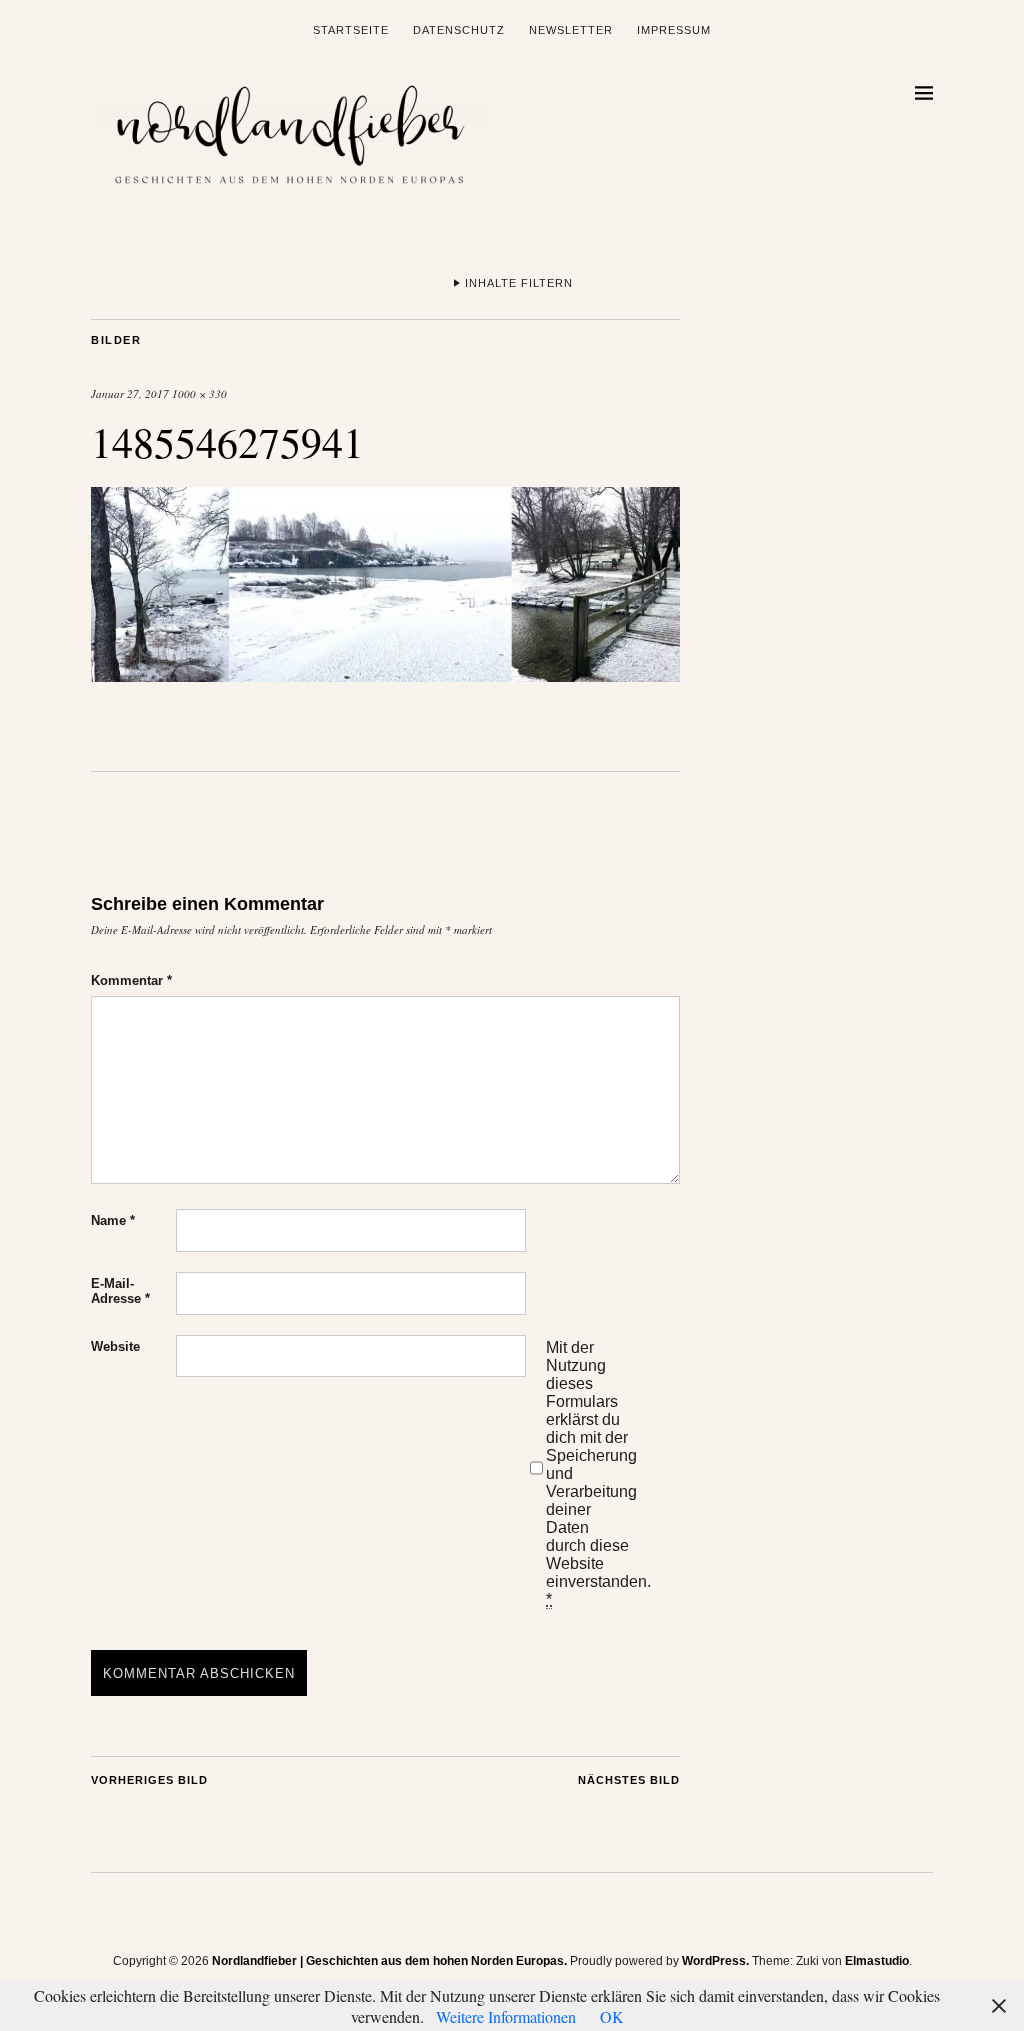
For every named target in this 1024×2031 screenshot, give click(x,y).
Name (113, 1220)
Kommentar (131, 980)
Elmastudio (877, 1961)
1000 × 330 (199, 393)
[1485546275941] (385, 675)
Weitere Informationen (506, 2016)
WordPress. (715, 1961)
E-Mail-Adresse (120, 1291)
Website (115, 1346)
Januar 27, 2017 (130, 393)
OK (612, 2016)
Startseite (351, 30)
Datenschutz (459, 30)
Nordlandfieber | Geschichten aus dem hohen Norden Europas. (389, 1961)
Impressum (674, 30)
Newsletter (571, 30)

---

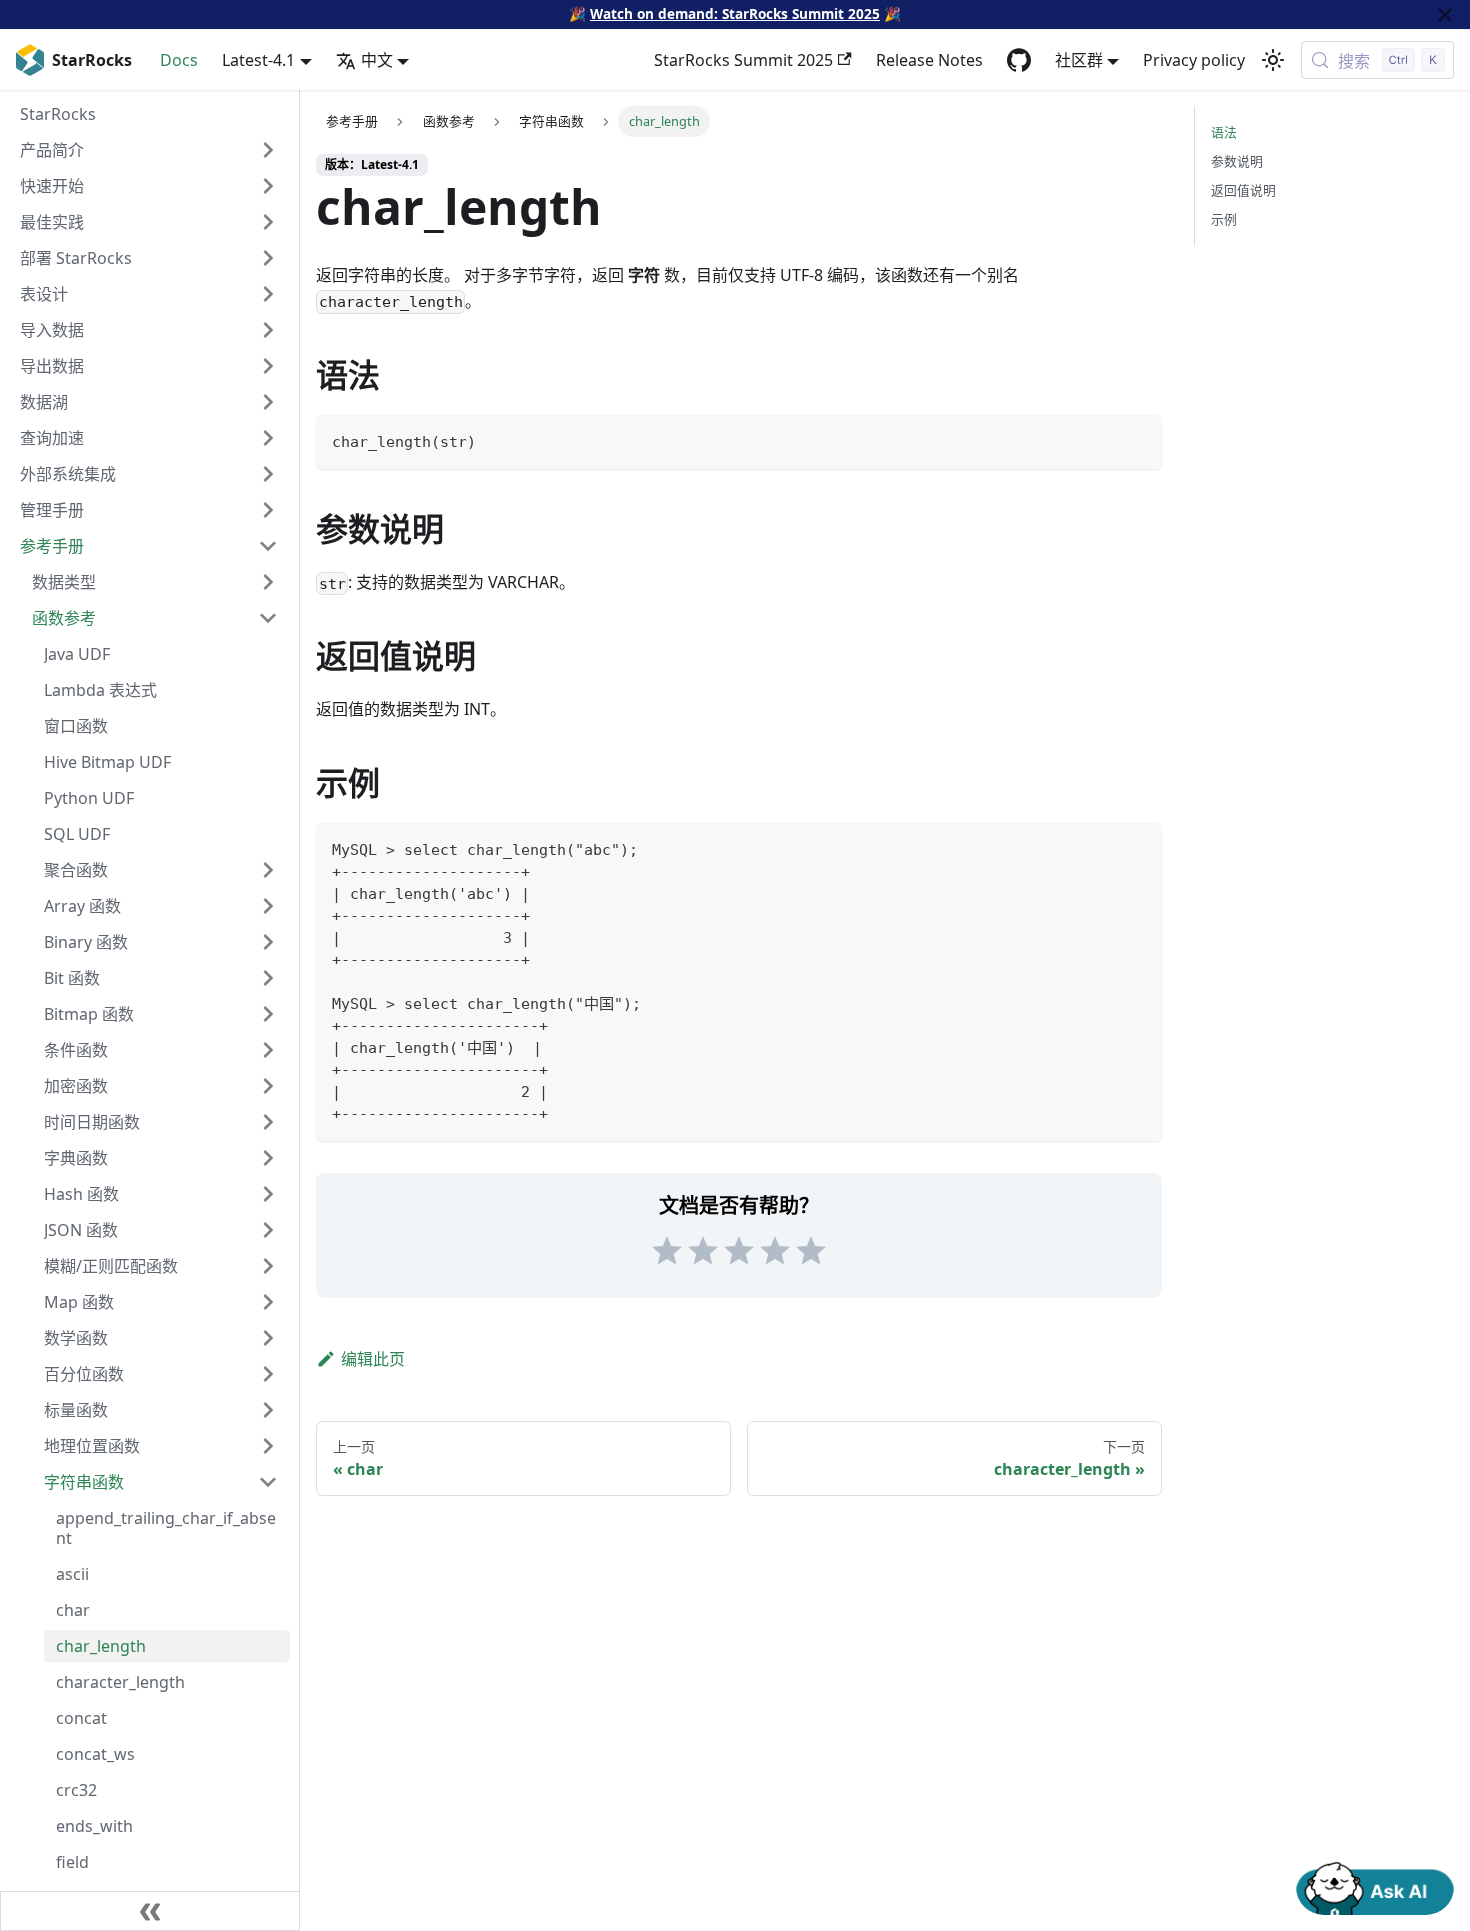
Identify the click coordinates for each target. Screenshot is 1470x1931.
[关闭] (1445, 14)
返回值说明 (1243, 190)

Work to be completed >>
Of the lines above, output exactly those from the line bearing "Website (115, 1346)" through the line bearing "Newsletter (571, 30)", inclusive.

Your response >>
Website (115, 1346)
Januar 27, 2017 (130, 393)
OK (612, 2016)
Startseite (351, 30)
Datenschutz (459, 30)
Nordlandfieber | Geschichten aus dem hohen Norden Europas. (389, 1961)
Impressum (674, 30)
Newsletter (571, 30)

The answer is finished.